Aim of the task: For the listing below, output exactly the lines from the line with "Task: Click the Video" up to and including the line with "Image resolution: width=1158", and no other lines.

Records to process:

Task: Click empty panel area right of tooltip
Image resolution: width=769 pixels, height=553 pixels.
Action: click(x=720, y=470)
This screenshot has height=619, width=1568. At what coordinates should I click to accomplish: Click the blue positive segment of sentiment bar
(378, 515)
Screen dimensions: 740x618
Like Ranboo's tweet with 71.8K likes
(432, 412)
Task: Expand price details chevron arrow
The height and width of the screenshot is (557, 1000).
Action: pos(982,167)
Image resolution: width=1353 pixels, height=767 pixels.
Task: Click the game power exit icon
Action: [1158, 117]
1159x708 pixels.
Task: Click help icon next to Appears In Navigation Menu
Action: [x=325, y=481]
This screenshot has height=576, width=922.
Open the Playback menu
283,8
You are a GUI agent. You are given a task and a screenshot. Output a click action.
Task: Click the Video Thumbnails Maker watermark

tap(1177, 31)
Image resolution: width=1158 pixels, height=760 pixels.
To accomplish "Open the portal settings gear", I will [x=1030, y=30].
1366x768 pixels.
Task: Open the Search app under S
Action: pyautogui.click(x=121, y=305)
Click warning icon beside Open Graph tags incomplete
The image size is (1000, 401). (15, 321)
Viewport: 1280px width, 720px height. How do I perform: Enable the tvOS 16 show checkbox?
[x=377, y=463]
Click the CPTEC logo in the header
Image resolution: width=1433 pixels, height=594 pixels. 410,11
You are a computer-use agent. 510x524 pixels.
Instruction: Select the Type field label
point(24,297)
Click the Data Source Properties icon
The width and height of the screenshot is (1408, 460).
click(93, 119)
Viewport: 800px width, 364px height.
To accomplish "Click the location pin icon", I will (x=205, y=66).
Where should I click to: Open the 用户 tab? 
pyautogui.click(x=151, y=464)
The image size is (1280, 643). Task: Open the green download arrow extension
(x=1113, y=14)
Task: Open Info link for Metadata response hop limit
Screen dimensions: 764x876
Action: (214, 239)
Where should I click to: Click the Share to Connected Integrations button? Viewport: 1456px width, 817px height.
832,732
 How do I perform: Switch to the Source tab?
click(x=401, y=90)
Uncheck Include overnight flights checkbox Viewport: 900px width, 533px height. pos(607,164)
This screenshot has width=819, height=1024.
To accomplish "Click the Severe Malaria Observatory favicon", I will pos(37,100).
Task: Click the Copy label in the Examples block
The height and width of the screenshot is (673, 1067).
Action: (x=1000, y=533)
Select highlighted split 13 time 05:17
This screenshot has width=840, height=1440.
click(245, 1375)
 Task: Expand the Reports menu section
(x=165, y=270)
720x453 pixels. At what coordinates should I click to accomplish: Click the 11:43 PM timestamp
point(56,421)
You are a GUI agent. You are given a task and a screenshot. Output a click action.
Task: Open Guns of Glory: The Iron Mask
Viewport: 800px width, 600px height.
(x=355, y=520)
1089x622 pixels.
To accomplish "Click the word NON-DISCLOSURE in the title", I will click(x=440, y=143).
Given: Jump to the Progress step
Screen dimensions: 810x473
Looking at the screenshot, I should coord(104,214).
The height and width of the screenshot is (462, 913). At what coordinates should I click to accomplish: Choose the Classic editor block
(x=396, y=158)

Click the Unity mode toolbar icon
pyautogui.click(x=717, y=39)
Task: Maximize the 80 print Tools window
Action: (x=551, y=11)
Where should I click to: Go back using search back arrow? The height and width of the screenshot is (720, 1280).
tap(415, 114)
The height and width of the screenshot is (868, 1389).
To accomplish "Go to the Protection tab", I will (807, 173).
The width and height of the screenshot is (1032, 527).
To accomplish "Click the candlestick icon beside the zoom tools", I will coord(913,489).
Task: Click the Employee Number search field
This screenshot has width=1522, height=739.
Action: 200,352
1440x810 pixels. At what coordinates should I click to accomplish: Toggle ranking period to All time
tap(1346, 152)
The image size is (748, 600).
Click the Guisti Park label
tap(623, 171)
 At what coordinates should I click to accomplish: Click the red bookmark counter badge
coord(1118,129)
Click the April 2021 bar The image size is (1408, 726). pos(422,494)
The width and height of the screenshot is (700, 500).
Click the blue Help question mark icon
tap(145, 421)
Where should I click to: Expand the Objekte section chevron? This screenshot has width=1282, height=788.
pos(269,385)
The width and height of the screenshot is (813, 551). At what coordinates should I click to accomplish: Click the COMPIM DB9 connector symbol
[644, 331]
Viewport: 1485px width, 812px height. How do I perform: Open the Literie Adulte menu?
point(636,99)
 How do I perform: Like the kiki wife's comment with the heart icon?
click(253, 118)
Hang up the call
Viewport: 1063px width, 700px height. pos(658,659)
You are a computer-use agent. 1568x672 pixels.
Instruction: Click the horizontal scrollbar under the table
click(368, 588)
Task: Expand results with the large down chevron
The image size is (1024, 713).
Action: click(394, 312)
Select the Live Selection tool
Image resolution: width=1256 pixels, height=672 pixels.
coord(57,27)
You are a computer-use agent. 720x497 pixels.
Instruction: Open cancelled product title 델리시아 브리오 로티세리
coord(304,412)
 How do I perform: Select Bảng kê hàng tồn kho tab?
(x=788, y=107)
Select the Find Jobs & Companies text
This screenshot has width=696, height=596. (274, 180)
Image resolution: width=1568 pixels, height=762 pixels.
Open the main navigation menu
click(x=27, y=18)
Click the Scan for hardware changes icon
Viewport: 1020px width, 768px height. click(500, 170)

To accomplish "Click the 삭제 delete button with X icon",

Response:
Task: Click the Video Thumbnails Maker watermark

tap(1177, 31)
Image resolution: width=1158 pixels, height=760 pixels.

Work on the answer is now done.